I have a file of the following format:
1: some_basic_info_in_this_line
2: LOTS_OF_INFO_IN_THIS_LINE_HUNDREDS_OF_CHARS
3: some_basic_info_in_this_line
4: LOTS_OF_INFO_IN_THIS_LINE_HUNDREDS_OF_CHARS
...
That format repeats itself tens of thousands of times, making files up to 50 GiB+. I need an efficient way to process the only the line 2 of this format. I'm open to using C, C++11 STL, or boost. I've looked at various other questions regarding file streaming on SO, but I feel like my situation is unique because of the large file size and only needing one out of every four lines.

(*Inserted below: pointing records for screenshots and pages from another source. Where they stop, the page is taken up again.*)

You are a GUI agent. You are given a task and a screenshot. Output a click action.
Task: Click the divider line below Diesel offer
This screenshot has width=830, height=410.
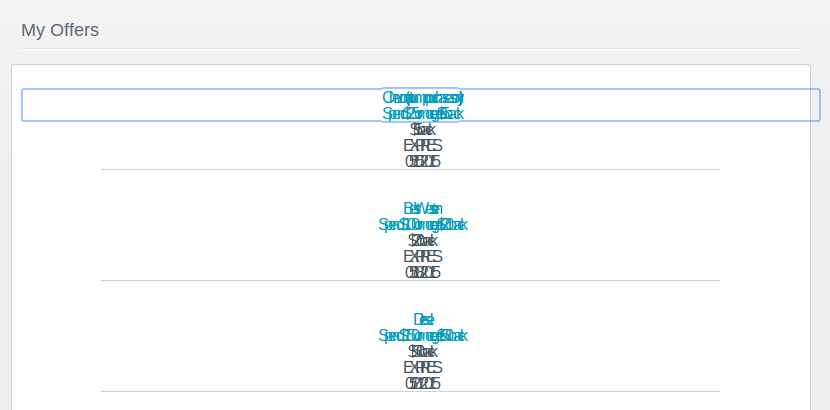coord(410,391)
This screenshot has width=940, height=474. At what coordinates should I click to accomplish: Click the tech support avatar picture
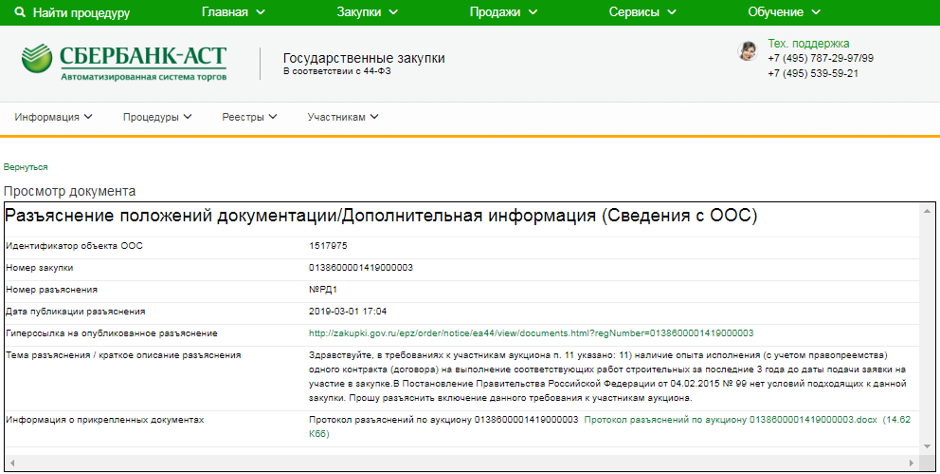[747, 51]
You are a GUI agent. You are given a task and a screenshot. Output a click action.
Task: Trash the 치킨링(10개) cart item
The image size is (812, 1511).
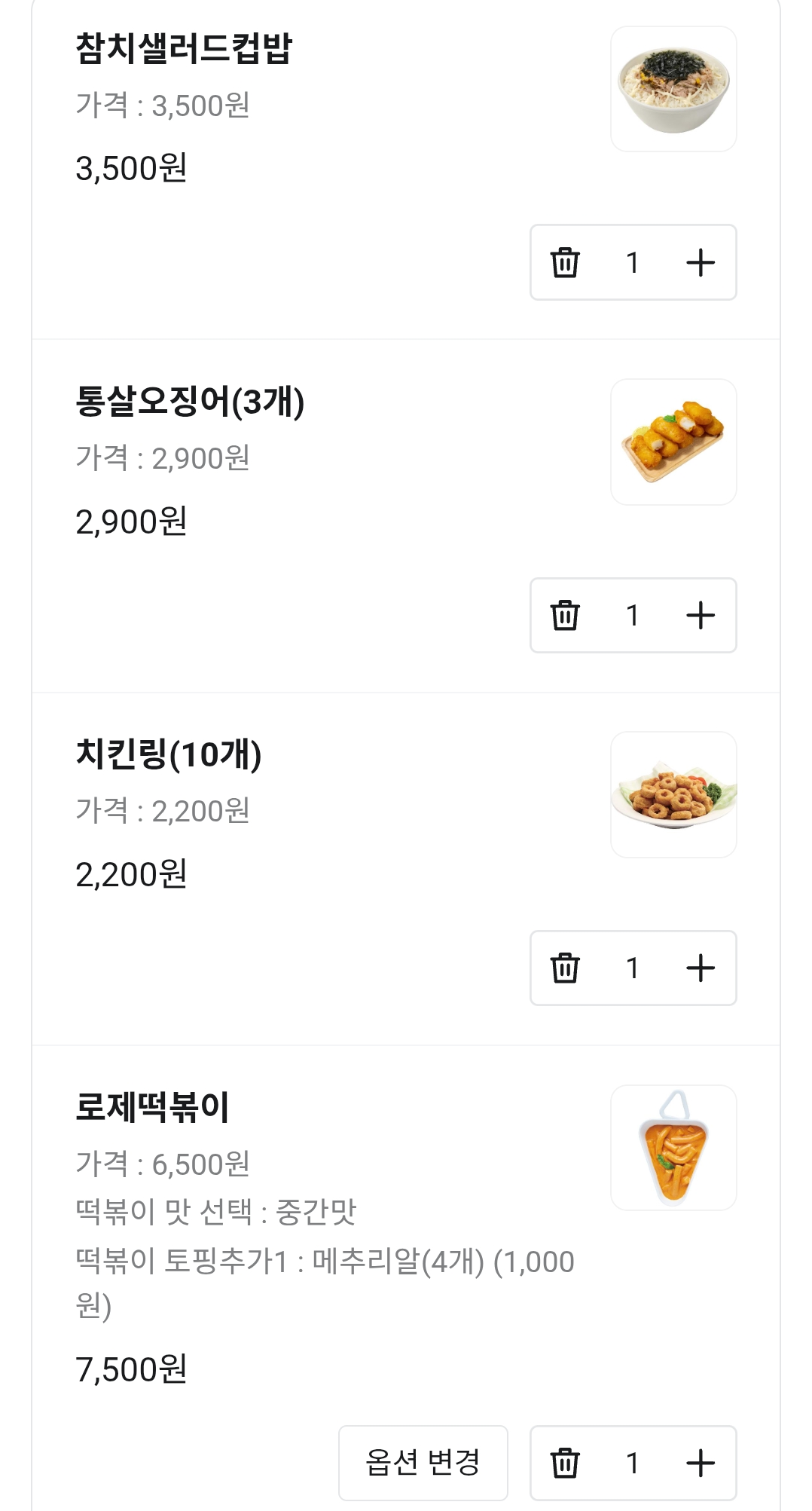pos(565,968)
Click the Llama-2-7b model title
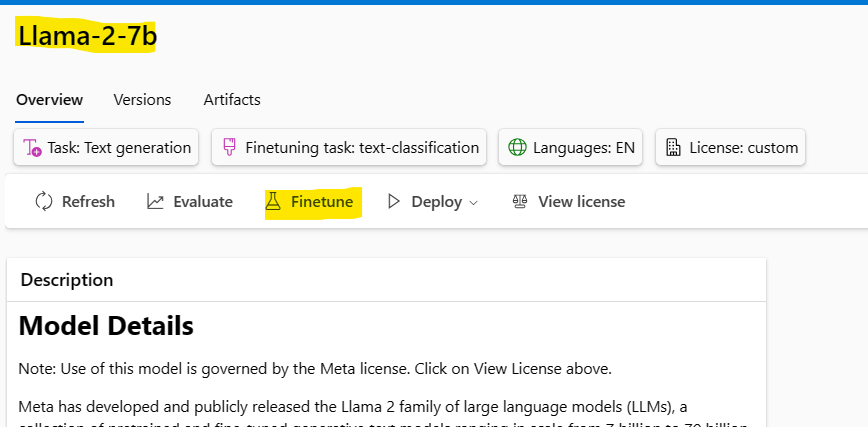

Memory mapping the file seems to be the most efficient from what I've read, but mapping a 50+ GB file will eat up most computers RAM (you can assume that this application will be used by "average" users - say 4-8 GiB RAM). Also I will only need to process one of the lines at a time. Here is how I am currently doing this (yes I'm aware this is not efficient, that's why I'm redesigning it):
std::string GL::getRead(ifstream& input)
{
std::string str;
std::string toss;
if (input.good())
{
getline(input, toss);
getline(input, str);
getline(input, toss);
getline(input, toss);
}
return str;
}
Is breaking the mmap into blocks the answer for my situation? Is there anyway that I can leverage only needing 1 out of 4 lines? Thanks for the help.